Technical information
- Licensing authority: FCC
- Class: D
- Power: 1,000 watts day
- Translator: 102.5 W273CP (Clinton)

Links
- Public license information: Public file; LMS;

= WRRZ =

WRRZ (880 AM) is a radio station broadcasting a Spanish Christian format. It is licensed to Clinton, North Carolina, United States. The station is owned by Educational Media Foundation WRRZ must power down at night due to WHSQ in New York City, a clear-channel station, operating on the same frequency.

==History==
WRRZ signed on April 5, 1947.

In 1966, the station's tower was blown down by high winds that caused widespread damage in North Carolina.

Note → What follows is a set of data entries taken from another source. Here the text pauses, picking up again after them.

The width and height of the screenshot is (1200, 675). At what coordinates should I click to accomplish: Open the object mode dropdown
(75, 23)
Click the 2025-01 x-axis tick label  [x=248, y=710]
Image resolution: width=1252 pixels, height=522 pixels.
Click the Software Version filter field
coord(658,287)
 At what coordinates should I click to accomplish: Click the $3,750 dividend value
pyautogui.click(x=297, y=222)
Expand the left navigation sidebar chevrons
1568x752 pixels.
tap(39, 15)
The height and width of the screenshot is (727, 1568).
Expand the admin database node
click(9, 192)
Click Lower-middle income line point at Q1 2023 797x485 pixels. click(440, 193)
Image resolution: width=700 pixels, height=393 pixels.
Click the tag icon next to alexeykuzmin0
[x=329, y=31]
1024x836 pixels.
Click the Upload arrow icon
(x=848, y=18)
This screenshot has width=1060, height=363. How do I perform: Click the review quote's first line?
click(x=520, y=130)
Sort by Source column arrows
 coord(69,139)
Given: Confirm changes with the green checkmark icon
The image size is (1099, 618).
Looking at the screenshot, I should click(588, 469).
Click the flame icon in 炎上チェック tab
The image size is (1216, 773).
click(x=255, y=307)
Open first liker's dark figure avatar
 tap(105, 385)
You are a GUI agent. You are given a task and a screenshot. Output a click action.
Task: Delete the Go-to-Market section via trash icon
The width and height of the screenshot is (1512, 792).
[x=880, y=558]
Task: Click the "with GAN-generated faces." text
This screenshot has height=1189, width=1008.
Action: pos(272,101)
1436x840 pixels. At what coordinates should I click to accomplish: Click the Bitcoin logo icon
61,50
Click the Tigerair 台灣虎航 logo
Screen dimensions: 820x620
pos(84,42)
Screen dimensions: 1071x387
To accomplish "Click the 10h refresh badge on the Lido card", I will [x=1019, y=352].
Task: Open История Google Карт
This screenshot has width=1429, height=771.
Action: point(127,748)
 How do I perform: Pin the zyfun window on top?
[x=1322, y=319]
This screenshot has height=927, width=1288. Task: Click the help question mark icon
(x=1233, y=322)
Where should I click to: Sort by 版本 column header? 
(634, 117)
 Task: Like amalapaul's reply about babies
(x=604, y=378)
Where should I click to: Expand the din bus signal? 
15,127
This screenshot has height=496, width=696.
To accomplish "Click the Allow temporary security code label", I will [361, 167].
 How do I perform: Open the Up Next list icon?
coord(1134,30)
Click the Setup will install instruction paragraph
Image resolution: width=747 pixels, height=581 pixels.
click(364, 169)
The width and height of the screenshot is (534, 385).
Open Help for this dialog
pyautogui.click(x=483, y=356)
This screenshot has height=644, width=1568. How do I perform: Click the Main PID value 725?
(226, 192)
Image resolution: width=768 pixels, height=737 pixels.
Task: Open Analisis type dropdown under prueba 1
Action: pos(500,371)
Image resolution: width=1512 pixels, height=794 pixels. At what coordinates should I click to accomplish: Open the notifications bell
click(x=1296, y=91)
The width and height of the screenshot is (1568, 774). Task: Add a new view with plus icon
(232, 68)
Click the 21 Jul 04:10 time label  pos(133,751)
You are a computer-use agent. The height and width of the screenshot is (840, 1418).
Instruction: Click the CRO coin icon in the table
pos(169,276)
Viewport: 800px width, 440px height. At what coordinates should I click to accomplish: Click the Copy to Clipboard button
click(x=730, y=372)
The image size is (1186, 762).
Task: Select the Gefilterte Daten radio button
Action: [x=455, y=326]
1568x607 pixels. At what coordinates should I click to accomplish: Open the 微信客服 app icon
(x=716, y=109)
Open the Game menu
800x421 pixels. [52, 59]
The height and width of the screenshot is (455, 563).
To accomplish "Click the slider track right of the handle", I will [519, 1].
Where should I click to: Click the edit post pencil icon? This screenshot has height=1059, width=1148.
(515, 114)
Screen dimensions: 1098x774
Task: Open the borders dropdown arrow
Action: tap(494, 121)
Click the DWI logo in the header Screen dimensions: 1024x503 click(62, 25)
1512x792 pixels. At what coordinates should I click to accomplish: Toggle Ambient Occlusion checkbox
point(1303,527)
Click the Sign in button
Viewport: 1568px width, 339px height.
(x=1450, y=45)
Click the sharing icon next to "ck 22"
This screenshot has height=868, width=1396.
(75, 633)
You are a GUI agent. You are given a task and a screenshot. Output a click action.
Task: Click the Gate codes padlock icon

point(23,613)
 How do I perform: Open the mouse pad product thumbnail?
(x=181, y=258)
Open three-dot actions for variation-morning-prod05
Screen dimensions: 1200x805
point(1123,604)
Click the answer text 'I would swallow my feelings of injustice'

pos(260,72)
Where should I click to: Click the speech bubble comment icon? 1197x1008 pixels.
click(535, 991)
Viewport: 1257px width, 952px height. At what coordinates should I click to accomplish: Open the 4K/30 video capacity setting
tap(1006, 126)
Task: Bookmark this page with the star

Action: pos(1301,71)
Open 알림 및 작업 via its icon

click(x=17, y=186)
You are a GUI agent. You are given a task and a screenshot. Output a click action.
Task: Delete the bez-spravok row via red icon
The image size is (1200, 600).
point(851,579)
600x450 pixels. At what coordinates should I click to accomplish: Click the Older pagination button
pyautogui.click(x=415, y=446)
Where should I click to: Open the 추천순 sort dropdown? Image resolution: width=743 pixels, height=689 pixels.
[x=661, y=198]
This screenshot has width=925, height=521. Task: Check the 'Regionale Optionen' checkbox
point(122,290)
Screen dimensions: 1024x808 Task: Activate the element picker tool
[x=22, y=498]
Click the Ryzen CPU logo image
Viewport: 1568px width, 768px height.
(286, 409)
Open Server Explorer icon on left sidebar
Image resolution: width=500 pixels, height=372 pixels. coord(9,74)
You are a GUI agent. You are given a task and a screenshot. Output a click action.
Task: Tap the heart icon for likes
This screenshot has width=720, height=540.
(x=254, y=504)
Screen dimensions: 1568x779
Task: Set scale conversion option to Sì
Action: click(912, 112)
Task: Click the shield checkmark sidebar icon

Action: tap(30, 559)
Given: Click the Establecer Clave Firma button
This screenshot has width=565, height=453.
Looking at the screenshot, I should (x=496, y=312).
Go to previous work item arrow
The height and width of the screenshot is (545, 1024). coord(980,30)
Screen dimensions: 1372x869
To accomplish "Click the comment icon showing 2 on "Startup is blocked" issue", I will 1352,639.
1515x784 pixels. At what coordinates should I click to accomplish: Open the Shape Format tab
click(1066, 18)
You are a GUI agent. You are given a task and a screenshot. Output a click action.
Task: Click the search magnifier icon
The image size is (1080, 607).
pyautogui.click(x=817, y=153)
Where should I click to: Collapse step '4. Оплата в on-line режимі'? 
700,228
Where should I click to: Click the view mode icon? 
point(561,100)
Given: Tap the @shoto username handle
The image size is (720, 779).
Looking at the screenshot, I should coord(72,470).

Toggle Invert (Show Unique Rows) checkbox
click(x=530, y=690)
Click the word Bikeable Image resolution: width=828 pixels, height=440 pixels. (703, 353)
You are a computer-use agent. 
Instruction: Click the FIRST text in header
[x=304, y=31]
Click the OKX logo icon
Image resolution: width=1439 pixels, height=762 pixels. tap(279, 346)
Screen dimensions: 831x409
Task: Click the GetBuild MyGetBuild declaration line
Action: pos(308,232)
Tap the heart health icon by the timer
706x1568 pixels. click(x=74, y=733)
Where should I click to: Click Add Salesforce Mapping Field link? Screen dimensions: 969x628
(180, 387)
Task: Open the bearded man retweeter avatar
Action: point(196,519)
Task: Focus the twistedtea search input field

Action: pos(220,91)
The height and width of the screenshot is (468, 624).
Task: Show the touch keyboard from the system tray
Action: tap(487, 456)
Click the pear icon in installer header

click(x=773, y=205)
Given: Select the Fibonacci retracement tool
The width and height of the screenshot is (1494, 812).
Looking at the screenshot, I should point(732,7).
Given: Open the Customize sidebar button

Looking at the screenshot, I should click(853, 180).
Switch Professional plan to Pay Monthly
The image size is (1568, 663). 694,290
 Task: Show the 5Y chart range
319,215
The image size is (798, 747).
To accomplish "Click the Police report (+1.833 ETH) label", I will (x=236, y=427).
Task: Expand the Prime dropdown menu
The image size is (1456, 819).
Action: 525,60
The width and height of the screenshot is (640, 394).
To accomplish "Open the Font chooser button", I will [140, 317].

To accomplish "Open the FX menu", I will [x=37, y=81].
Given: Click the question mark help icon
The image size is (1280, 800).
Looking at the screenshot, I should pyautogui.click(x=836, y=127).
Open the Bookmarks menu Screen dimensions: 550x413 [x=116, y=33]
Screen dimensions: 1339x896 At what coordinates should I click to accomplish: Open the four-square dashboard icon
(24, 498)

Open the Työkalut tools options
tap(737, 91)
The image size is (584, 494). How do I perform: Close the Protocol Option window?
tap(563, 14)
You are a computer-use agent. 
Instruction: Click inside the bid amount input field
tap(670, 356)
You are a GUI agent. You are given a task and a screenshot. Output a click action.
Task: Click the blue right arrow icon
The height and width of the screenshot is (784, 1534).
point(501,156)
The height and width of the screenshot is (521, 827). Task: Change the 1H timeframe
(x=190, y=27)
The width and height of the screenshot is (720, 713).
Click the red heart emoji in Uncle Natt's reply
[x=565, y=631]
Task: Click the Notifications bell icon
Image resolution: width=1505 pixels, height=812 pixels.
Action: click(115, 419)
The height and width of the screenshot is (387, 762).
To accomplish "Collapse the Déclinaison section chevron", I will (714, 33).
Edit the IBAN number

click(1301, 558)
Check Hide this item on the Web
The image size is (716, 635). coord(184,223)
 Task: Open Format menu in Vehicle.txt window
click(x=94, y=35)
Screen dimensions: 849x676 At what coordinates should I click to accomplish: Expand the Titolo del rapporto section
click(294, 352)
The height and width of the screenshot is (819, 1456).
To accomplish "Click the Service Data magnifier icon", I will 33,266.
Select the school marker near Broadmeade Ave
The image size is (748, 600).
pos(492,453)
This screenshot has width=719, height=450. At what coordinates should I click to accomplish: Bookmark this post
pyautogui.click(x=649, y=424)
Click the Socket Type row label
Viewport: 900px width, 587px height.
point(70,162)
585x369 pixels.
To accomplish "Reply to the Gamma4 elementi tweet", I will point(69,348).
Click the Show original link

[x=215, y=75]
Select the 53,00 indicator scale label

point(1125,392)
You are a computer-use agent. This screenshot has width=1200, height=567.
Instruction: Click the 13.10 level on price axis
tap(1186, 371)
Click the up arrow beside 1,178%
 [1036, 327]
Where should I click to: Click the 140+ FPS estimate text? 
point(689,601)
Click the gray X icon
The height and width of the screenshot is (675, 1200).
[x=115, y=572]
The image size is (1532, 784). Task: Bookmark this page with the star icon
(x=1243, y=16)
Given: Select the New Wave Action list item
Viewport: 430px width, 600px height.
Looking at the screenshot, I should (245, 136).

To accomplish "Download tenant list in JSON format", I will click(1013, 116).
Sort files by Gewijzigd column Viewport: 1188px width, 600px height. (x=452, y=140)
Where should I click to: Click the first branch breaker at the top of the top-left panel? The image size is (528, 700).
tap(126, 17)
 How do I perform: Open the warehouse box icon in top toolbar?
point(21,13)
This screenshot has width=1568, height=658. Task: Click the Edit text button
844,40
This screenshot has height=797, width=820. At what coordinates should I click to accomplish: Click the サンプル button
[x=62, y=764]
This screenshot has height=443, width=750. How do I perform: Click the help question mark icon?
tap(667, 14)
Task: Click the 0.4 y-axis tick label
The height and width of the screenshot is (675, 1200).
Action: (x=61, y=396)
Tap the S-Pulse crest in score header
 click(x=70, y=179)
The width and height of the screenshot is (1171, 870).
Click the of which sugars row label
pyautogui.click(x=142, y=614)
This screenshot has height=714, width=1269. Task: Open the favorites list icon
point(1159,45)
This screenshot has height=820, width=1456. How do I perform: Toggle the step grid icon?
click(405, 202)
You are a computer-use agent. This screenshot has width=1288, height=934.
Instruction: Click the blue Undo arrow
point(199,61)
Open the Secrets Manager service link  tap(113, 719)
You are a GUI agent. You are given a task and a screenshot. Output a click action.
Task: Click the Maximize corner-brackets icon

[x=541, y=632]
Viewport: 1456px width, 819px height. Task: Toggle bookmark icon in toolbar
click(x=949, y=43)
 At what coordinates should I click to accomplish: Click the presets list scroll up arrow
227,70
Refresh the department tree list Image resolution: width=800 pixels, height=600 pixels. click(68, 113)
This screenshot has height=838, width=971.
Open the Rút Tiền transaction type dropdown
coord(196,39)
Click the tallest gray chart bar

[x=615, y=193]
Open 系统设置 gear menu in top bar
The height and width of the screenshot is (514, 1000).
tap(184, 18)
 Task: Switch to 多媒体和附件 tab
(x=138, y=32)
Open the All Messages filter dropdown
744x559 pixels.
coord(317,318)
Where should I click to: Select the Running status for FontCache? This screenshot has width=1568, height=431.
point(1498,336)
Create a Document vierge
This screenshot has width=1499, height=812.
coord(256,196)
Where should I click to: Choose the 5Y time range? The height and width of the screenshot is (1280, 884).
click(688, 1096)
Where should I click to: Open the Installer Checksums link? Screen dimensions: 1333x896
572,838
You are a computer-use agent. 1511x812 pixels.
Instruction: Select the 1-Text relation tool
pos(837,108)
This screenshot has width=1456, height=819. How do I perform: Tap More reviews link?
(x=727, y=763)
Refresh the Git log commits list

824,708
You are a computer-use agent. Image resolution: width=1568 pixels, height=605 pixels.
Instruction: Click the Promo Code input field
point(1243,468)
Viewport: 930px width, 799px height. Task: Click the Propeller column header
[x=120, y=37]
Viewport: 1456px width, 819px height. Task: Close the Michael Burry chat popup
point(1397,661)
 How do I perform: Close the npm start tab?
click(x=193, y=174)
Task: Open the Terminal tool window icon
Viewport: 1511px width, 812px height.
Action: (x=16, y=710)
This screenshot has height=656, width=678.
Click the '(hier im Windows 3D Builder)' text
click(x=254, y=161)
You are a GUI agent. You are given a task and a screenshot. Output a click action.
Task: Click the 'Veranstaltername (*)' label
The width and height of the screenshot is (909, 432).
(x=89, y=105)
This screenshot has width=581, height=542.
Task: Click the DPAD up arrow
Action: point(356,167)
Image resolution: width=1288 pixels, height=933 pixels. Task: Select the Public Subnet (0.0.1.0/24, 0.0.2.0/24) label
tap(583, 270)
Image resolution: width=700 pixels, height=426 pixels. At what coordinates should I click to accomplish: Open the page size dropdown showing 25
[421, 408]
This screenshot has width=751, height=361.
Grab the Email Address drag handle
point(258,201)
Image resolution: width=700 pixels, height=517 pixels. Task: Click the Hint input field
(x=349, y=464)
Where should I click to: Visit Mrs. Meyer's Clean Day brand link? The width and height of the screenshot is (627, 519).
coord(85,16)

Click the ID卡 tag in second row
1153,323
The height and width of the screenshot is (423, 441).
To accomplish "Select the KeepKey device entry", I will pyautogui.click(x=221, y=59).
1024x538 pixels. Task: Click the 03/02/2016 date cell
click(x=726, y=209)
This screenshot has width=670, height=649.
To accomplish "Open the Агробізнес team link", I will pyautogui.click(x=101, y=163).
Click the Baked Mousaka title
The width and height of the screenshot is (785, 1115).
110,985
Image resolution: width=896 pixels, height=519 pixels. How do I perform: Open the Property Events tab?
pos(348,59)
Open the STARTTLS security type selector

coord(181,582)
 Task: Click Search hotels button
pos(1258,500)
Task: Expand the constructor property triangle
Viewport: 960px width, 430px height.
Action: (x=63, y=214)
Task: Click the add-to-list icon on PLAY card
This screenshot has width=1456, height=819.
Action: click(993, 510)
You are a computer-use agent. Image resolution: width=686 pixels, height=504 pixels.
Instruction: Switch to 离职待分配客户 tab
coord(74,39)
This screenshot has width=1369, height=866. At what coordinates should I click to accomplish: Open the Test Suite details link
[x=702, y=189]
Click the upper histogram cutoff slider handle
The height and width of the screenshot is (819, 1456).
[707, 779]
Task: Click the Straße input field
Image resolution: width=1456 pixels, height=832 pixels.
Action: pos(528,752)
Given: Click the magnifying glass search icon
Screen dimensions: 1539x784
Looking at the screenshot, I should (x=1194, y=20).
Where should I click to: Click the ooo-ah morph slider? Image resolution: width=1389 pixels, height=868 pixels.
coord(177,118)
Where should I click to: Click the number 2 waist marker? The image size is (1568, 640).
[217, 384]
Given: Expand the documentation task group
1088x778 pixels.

For most of its history, the station played country music and Southern gospel. The station's 1000-watt signal covered 28 counties. The last day that WRRZ played a county music format was February 14, 2003.

After 25 years at the station, Dave Denton sold WRRZ to Victor and Martha Sanchez, who had bought time on the station since 1990, in a deal effective February 7, 2003. The station is no longer on the air.